El efecto fue progresivo, pero notorio. El joven comenzó a calmarse. Se relajó, entrecerrando los ojos. ...como si la melodía le trajese una dicha de difícil precisión. Hay quien jura que le oyó musitar: "Tienes su melodía."
Pero, el significado de esas palabras nunca fue sabido. Aún así, la joven Myrla convenció a sus padres de acoger al ahora bautizado Careta, por su expresión maniática y dejos episódicamente violentos.
Desde entonces, habían sido inseparables. Al menos, hasta el día previo. Un recuerdo distinto pasaba pronto por la memoria de Myrla. Cuando extendía la mano hacia el picaporte, recordaba con dolor el momento en que sus padres habían marchado.
Sus expresiones tristes, dolosas. Ella aún no lo comprendía. El absurdo del escenario no le dejaba dormir. Ella no penaba como sus hermanos y hermanas de Vanaluz, pero sí sufría una desdicha distinta. La desdicha del artista que ve un trabajo mal hecho.
Desdeñaba Vanaluz. Desdeñaba sus formas, sus ideas, sus calles, sus letras. Desdeñaba su existencia. Le parecía ridículo que no quedasen adultos. Le parecía forzado que no hubiesen modos de salir.
Pero, esa era la realidad que vivían. Y conforme se resignaba una vez más, la Guardiana abrió la puerta del cuarto. Lo que vio le dejó en silencio. Corrió al suyo propio. Corrió al baño, a la cocina, al patio. Sacó su violín de su estuche y comenzó a tocar.
Pero nada funcionó. Nada podía remediar lo que había sucedido. Careta no estaba. Eso no impidió a la joven tocar, llamarle de tantos modos como fuese posible, por toda la ciudad. ¿Por qué tal exabrupto...?
Es que, el joven de cuernos nunca salía sin ella. Y era en la dolosa realización de la verdadera soledad que Myrla recibió por vez primera una dosis de la melancolía de Vanaluz. El dolor no fue menor, y ese día gritó y lloró terriblemente.
¿Por qué...?
¿Por qué él había huído...? ¿Acaso hizo algo mal...? ¿Acaso le lastimó...? ¿Acaso habían hecho algo con él...?
Por más que lo pensaba, Myrla no tenía respuesta. Se durmió, agotada por la búsqueda, en medio del llanto.
Pero, fuese su psique intentando preservarse, fuese el destino, o fuese la casualidad.
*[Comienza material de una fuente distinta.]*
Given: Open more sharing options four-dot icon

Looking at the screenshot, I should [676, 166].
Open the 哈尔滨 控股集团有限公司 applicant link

Aquella tarde soñaría con algo que nunca había pasado. Bajo la vana luz de las estrellas... En medio de la plaza donde le había visto, por primera vez. - ella, unía sus labios, con ternura y suavidad, a los de él, que le sonreía, calmadamente.
Eventualmente el sueño terminaría. Y pese a todo, ella despertaría con una gran sonrisa. Sin embargo, era evidente.
La Guardiana de la Careta había fallado.